When our resistance is gone...
89One of my favorite authors is Pema Chödrön whose wisdom never fails to inspire me. One of her stories is about Milarepa, who lived in the eleventh century in Tibet. He is one of the heroes of Tibetan Buddhism and was known to be very brave. He was also known to be very unusual. He was a loner, living by himself in a cave who meditated wholeheartedly for years. He was very stubborn and determined.
The story goes that one evening when Milarepa returned to his cave, he found his cave full of demons. They were cooking his food, reading his books and sleeping in his bed. He didn’t have a clue how to get them out of his cave. Even though he had the sense that they were just a projection of his own mind, all the unwanted parts of himself, he didn’t know how to get rid of them.

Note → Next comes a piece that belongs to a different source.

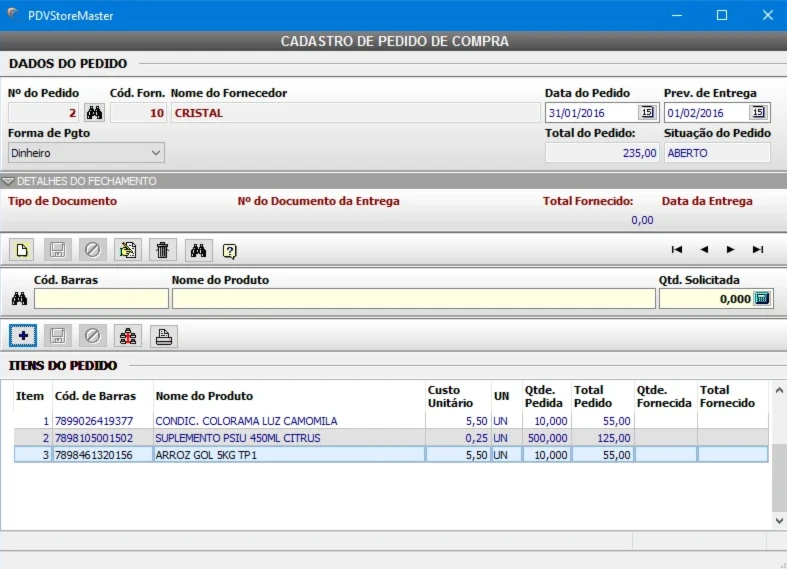Screen dimensions: 787x569
Task: Search product with binoculars beside Cód. Barras
Action: (19, 299)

He started by teaching them his wisdom. Then he talked about compassion and emptiness and other Buddhist teachings. Nothing happened. They refused to go. Then he got angry and ran at them. They just laughed at him. Finally, he gave up, sat on the floor while saying “I’m not going away, and it looks like they are not either, so let’s just live here together”. At that point all of them left except one. Milarepa told himself that his one was a particular vicious one. He didn’t know what to do and surrendered even further: he walked over and put himself right into the mouth of the demon and told him “eat me up if you want to”. Then that demon left too.
The moral of the story: when our resistance is gone, so are our demons!